Ivonka Joanne Survilla (Івонка Сурвілла)
President, Rada of the Belarusan Democratic Republic in Exile
Born in 1936 in Belarus, Ivonka Survilla was raised in France. She studied Fine Arts at L’Ecole nationale supérieure des beaux-arts in Paris and earned a degree in modern languages from the Sorbonne in 1959. Married to Janka Survilla in 1959, she moved to Madrid, Spain, where she worked as a journalist, and taught at the French Institute. Her daughters Hanna and Paulinka were born in Madrid. In 1969, she moved to Canada accepting a position with the Federal Translation Bureau in Ottawa where she has held various management positions until her retirement in 1996.
Together with her husband Janka, Ivonka Survilla has been active in the Belarusan community in Canada. She was elected president of the Belarusan Institute of Arts and Sciences in Canada in 1974. In 1984 she was elected to the board of the Canadian Ethnocultural Council, an umbrella organization which represents thirty-four national ethnocultural associations. Until the Chernobyl disaster, she was an active member of the arts community in the National Capital Region, and participated in some thirty exhibitions in Canada and in the United States.

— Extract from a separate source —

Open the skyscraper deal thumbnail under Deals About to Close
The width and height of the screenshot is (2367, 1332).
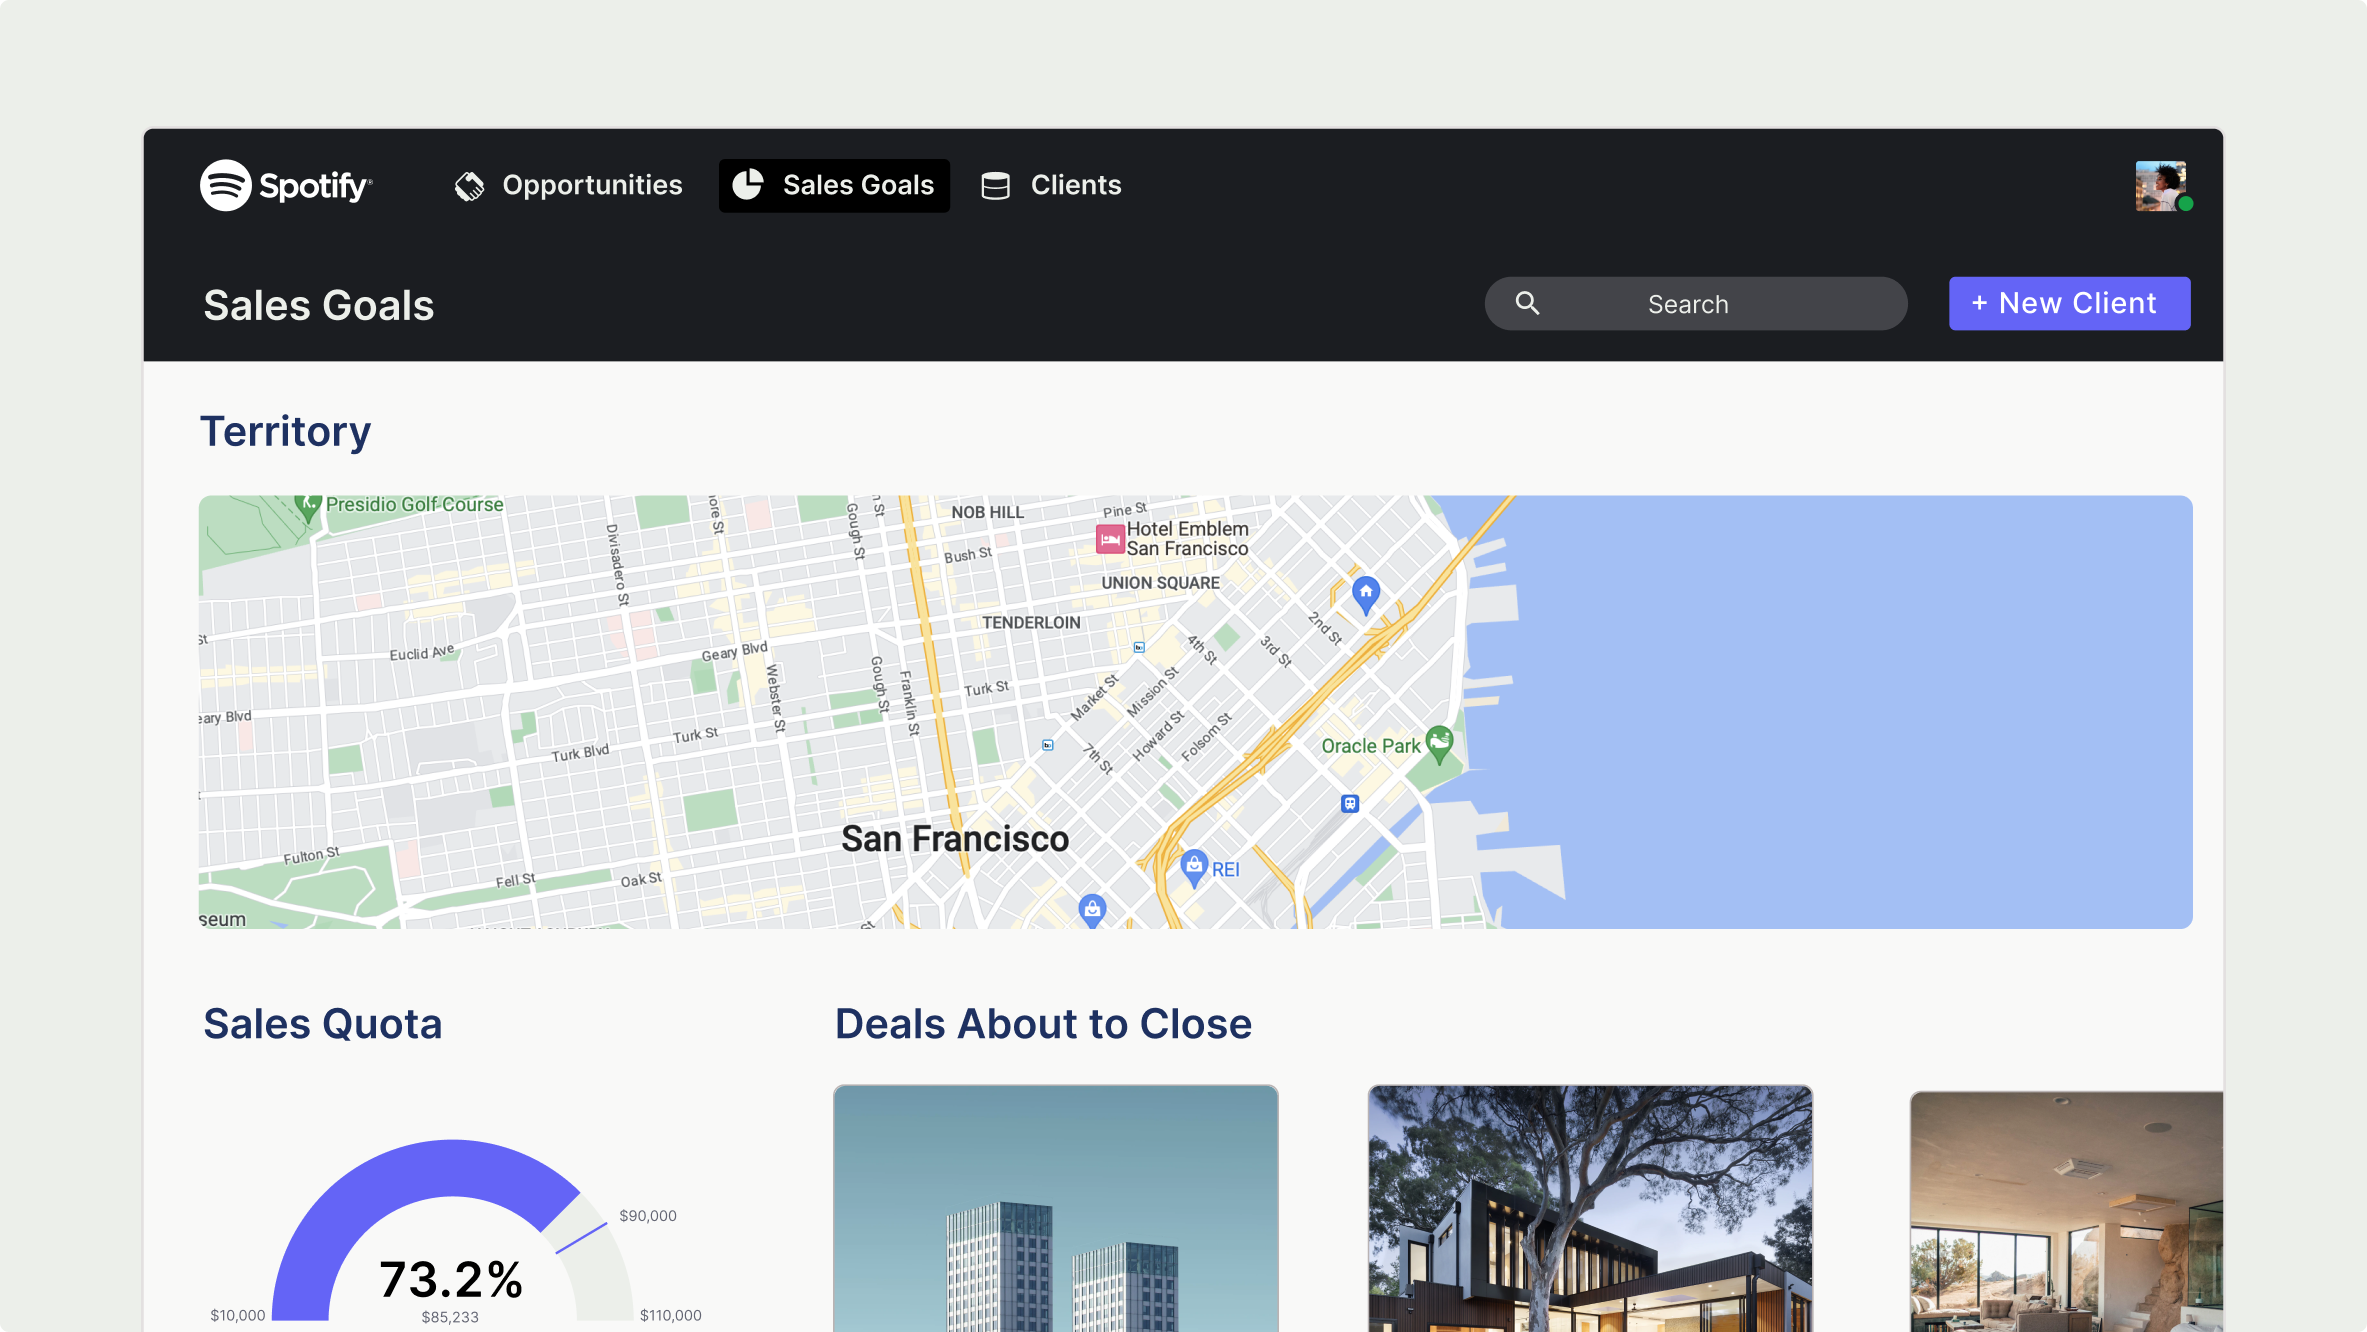pos(1056,1210)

After the Chernobyl disaster in 1986, she began to lobby in favor of humanitarian aid to the victims of Chernobyl in Belarus. In 1989, together with husband Janka Survilla, Pauline Paskevich and Zina Gimpelevich, she founded the Canadian Relief Fund for Chernobyl Victims in Belarus (CRFCVB), sending medical aid to Belarusan hospitals and bringing young victims of Chernobyl for summer stays in a healthy Canadian environment. In 1997 the program brought more than six-hundred Belarusan children to host families across Canada. The Fund also brings medical staff from Belarus to Canadian hospitals to provide experience in the latest medical procedures.
After her election to the presidency of the Rada of the Belarusan Democratic Republic in exile, Ivonka Survilla resigned from her position as the president of the CRFCVB which she held since its creation. With the success and health of the Chernobyl Fund, she felt that she could contribute in a more effective way to the restoration of democratic processes in Belarus.